> [Selected text]:
According to the California School Board Association, the purpose of a locally elected board of trustees is to ensure that school districts are responsive to the values, beliefs and priorities of their communities. School boards are empowered to carry out several important oversight and direction setting functions but in order to be truly effective; a board must have a unity of purpose.
Unity of purpose of the governance team (which includes both the board members and superintendent) include a common focus, agreement on priority goals, and shared values about students, the district and public education that transcend individual differences and fulfill a greater purpose. A unity of purpose exists when the commitment to achieving these goals becomes the guiding principle of the board members and superintendent.
Achieving unity of purpose requires a deliberate, thoughtful process. After all, board members are elected as individuals, but govern as a group. Any action or direction to the superintendent requires a vote of the majority of the board and so an individual with an idea not shared by the group will not get very far.
Oftentimes, unity of purpose is expressed as a mission statement. For example, the mission statement at Tamalpais Union High School District where I served for seven years as a superintendent was developed by the board in collaboration with the community and served as an ongoing reminder of the purpose of the district.
“The Tamalpais Union High School District is dedicated to the development of creative, passionate, and self-motivated learners. Upon graduation, students will be prepared for engaged citizenship and able to contribute individually and collaboratively in order to address the challenges of a dynamic and diverse world. To these ends, all students will demonstrate mastery of core competencies and will be offered meaningful learning experiences to enable them to access and critically analyze information, pose substantive questions, and communicate effectively.”
Although this statement is rather long, it is student focused and can be distilled to two essential components:
- All students will learn at high levels
- All students will graduate ready for life in the twenty first century
This mission was annually reviewed by the board and included in the unity of purpose section in the governance handbook. In fact, the board updated the entire handbook, which also included protocols and norms, annually and each member of the governance team signed a cover page indicating their agreement to adhere to the agreements within.
Having an articulated unity of purpose is of great benefit when difficult decisions need to be made. An agreement about the purpose of a governance team and school district transcends political leanings and personal biases. The role of the superintendent is to continuously ask the question, “will this action or decision move us closer to or farther from our stated purpose?” Although the superintendent is a member of the governance team, he or she does not vote and so, in these moments, is appropriate to provide an expert opinion and then to remind board members of their own purpose.
Overall, it is important to remember that school districts are not governed by a single board member but rather, by a board as a whole. The governance team, including the superintendent, assumes collective responsibility for building unity and creating a positive organizational culture in order to govern effectively. As leaders, the governance team sets the tone for organizational culture and a board without unity of purpose, often leads to dysfunction within the larger culture.

> [Record excerpts]:

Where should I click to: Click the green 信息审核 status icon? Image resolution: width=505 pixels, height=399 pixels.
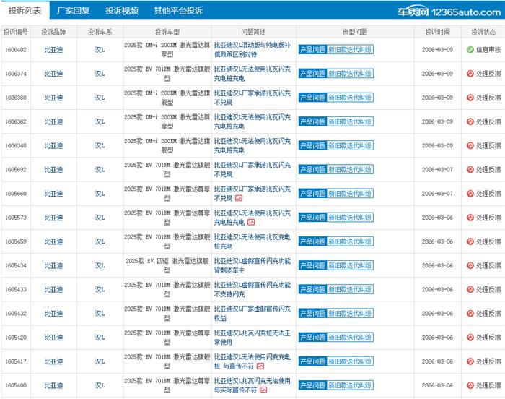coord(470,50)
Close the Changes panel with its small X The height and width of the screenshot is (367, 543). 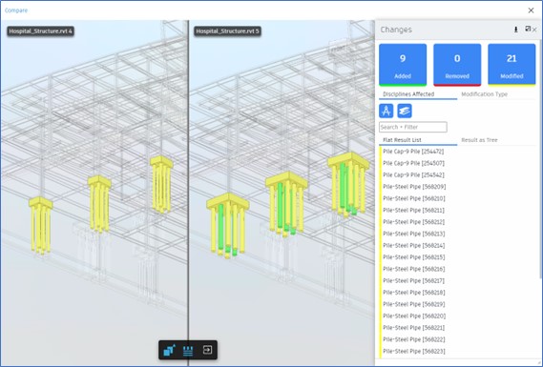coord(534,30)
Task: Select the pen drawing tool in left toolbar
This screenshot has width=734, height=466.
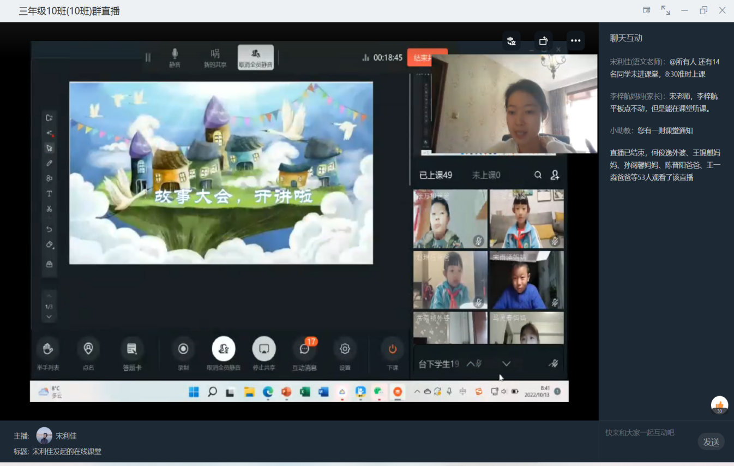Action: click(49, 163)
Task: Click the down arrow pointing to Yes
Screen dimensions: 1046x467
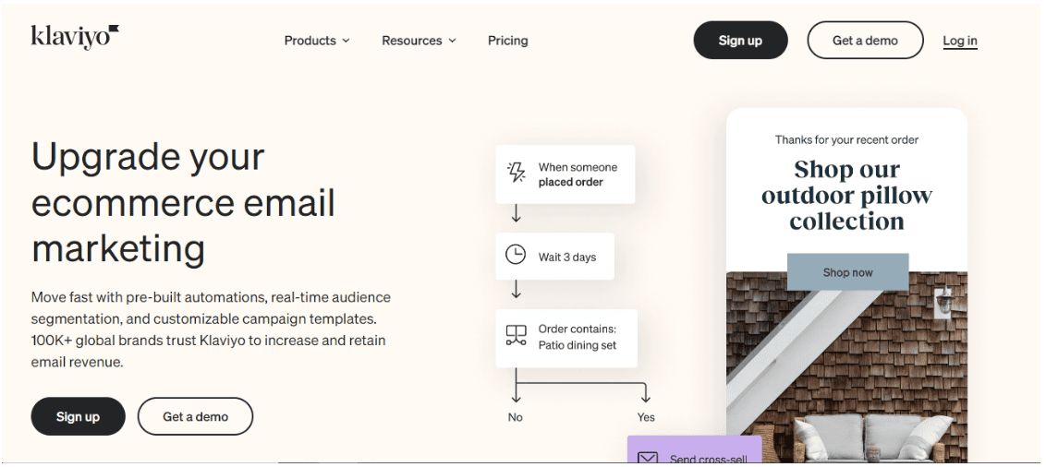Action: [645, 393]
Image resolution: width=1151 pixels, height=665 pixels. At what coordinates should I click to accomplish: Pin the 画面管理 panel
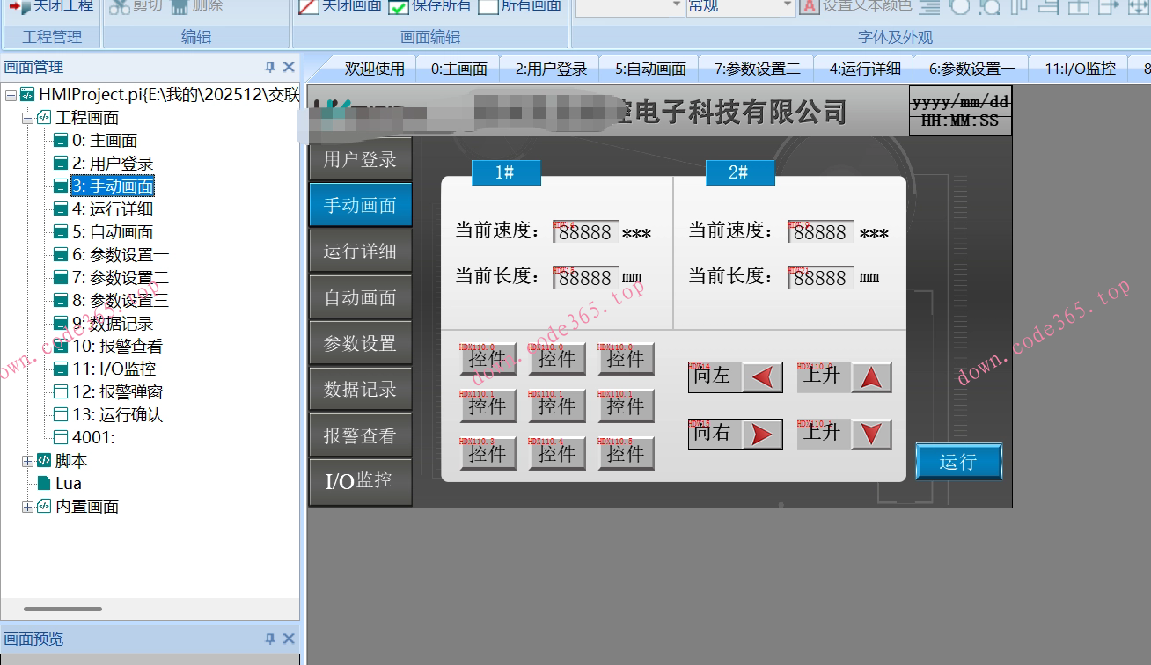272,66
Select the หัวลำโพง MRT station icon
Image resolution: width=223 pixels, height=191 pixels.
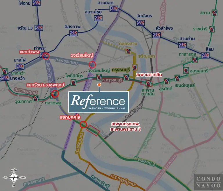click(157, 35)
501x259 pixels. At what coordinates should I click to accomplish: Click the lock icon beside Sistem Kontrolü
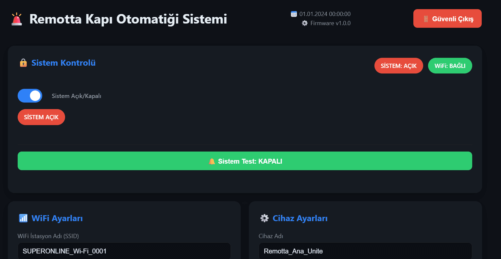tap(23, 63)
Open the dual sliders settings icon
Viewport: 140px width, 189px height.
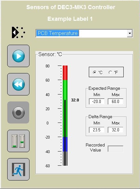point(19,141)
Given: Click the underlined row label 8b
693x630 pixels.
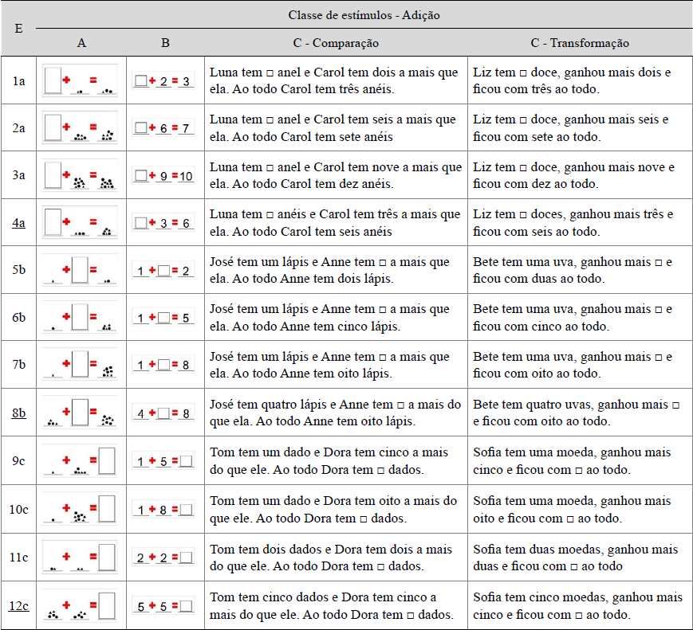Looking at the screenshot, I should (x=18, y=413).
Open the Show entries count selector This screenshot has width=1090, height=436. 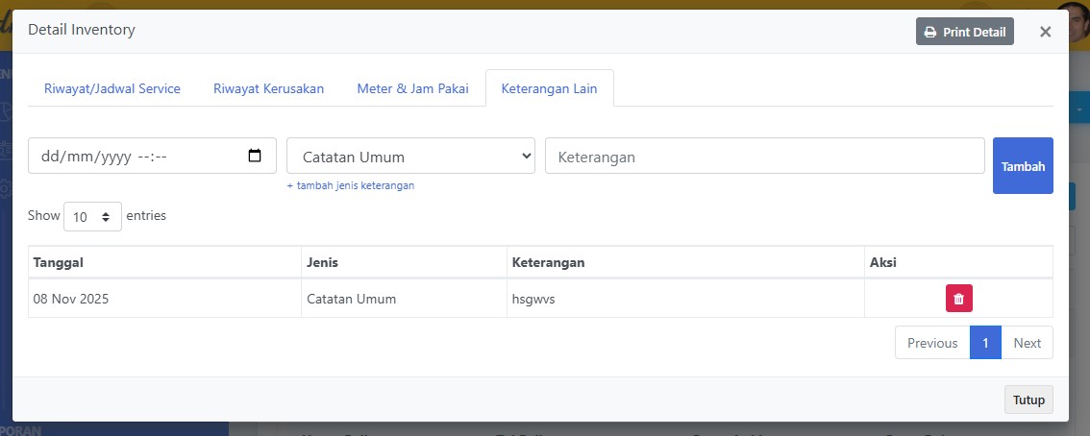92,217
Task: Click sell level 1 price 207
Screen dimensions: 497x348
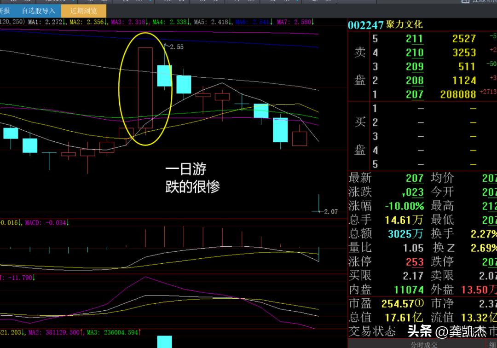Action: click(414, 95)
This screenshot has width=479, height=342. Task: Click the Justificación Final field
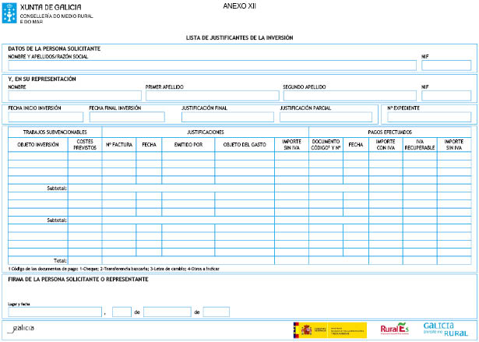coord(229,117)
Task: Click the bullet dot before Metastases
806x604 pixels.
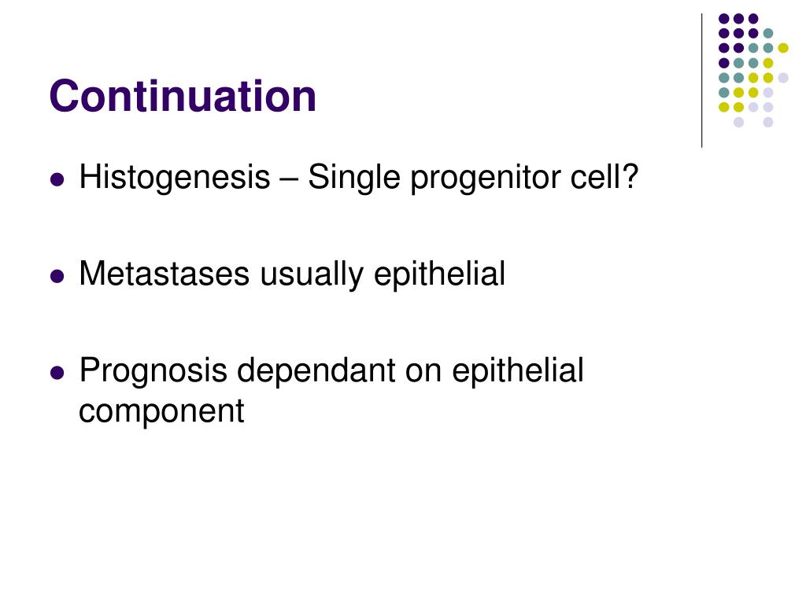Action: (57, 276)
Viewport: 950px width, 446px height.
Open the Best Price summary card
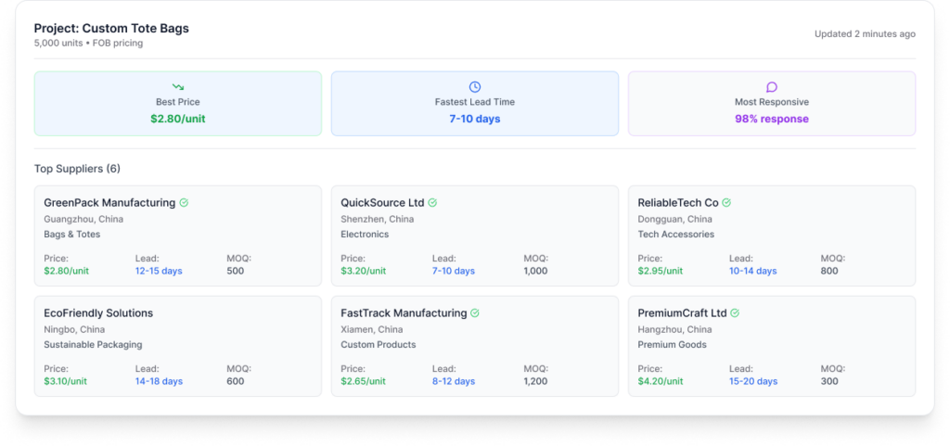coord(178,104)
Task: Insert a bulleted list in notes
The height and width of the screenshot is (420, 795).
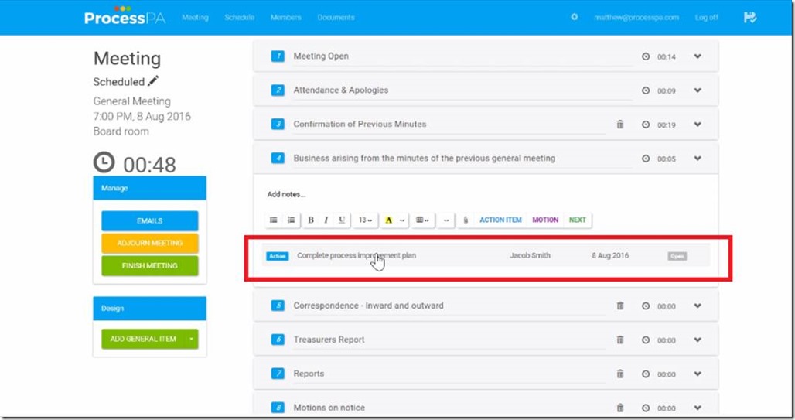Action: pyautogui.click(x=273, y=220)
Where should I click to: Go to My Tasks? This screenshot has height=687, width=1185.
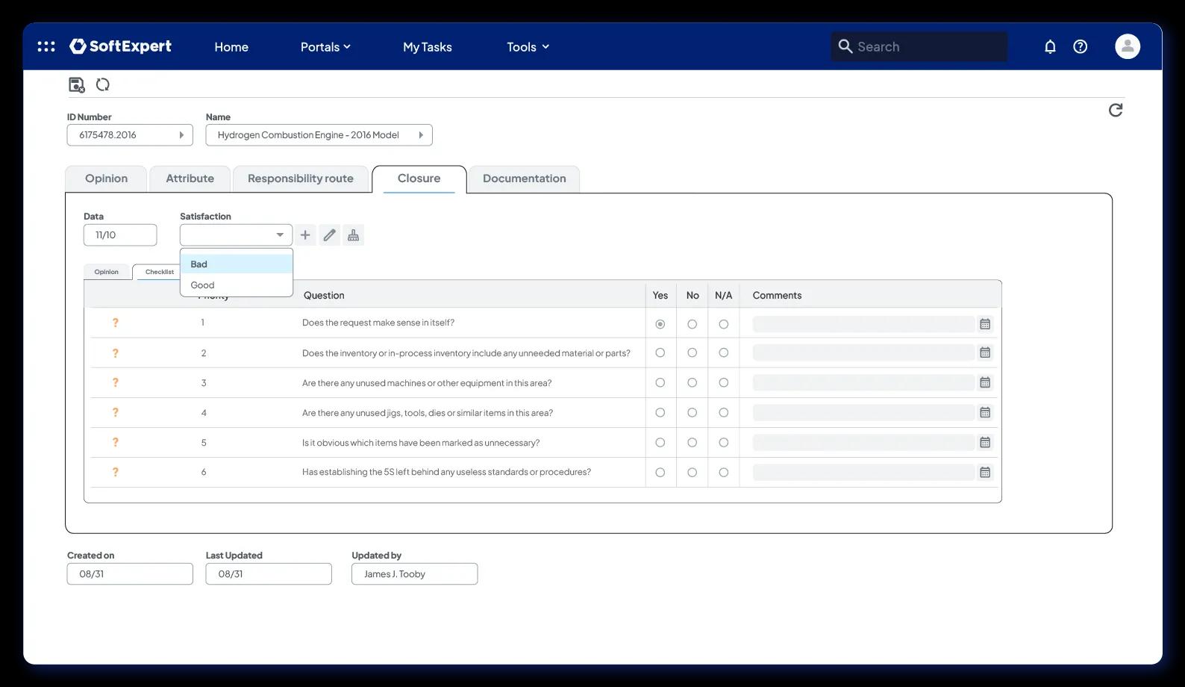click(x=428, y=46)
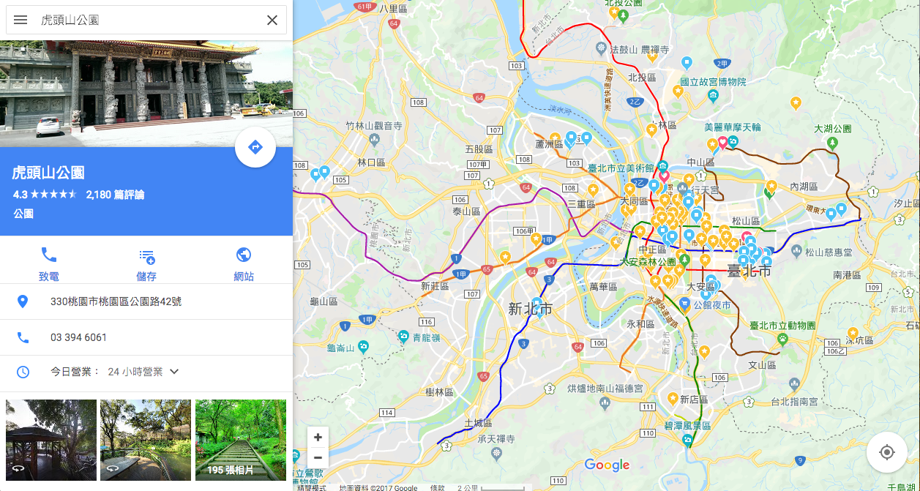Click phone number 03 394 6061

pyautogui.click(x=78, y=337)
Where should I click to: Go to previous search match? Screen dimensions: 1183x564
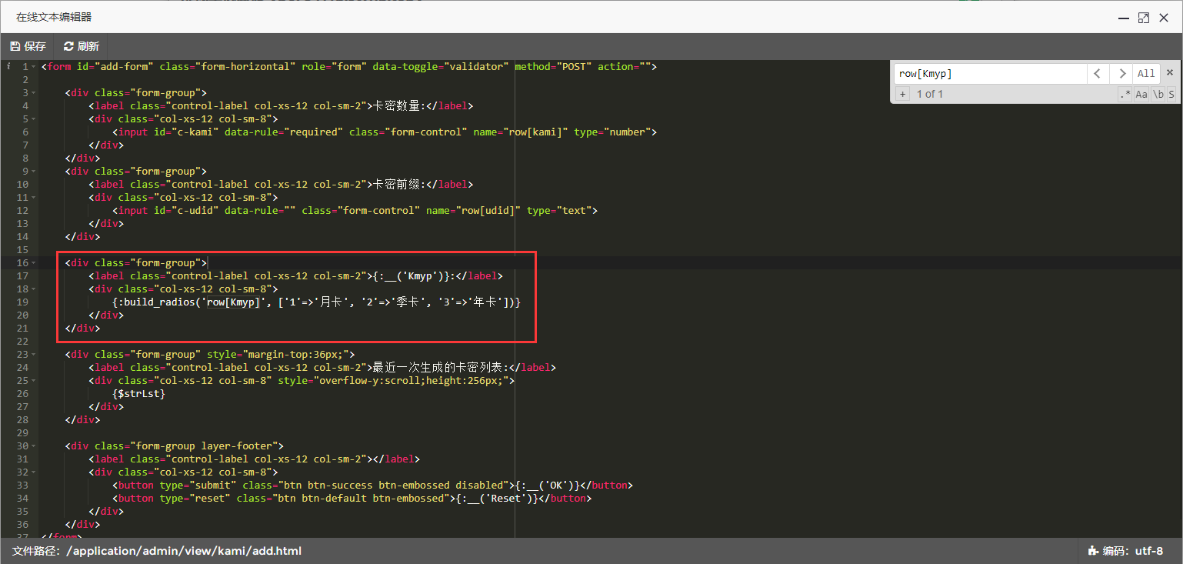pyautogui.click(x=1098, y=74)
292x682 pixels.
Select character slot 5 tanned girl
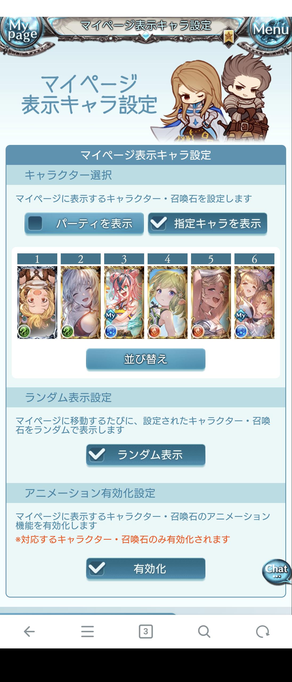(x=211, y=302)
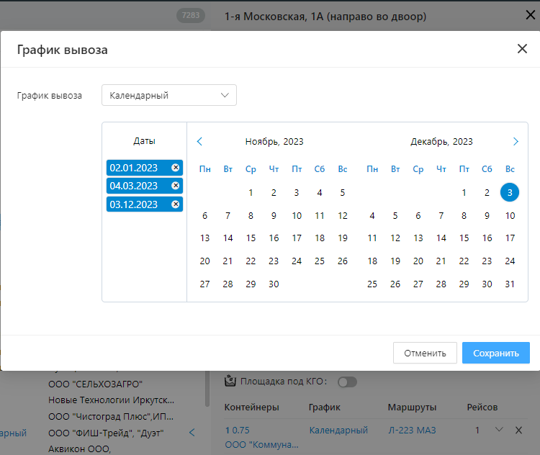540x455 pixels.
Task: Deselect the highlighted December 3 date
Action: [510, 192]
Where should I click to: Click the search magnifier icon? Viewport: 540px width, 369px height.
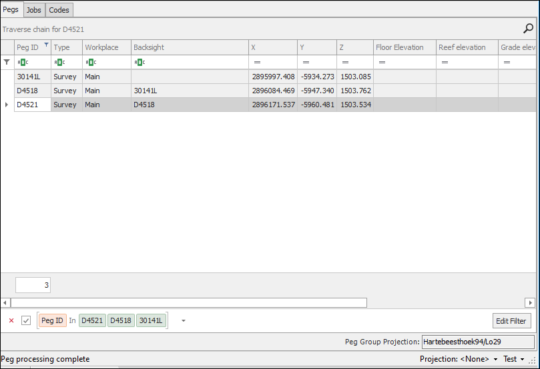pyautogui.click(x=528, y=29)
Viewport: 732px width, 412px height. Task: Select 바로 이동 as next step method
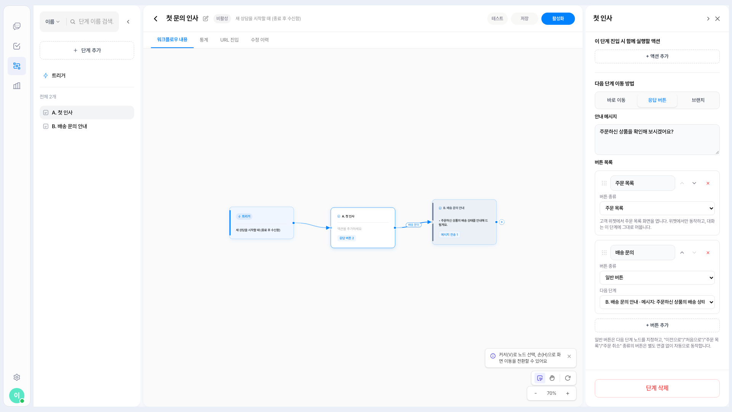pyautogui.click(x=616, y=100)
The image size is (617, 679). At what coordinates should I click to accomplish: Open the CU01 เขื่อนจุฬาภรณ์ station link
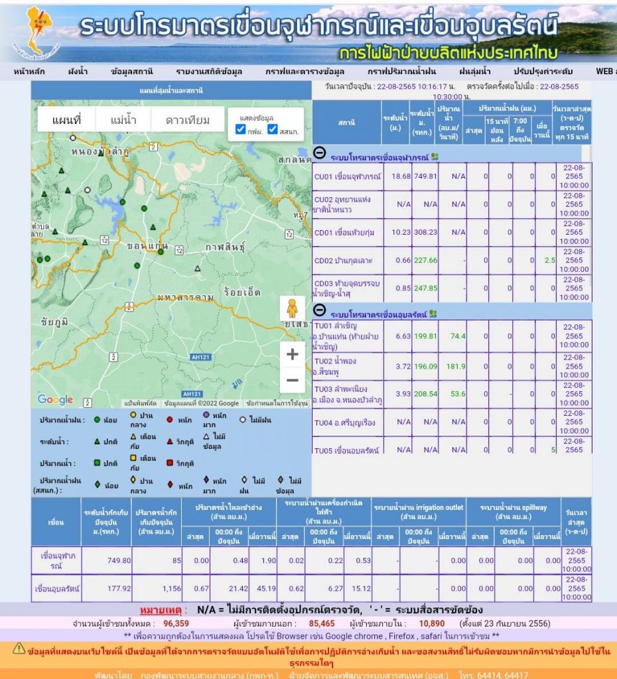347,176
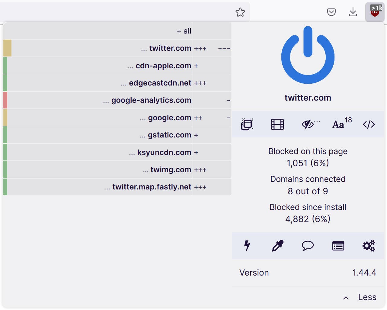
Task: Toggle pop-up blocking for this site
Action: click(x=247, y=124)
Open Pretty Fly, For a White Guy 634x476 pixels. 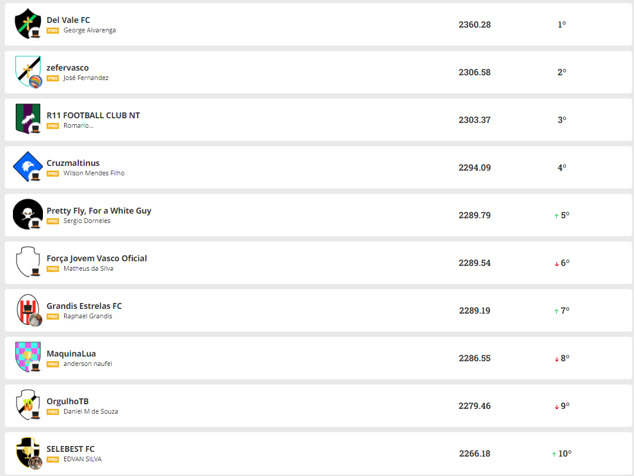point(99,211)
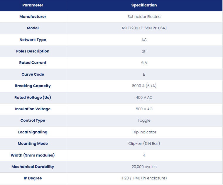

> [What to produce]: According to the text on school board governance, what does the governance team's unity of purpose include? List each part. Rely only on the text when responding.

> [Answer box]:
- A common focus
- Agreement on priority goals
- Shared values about students, the district and public education that transcend individual differences and fulfill a greater purpose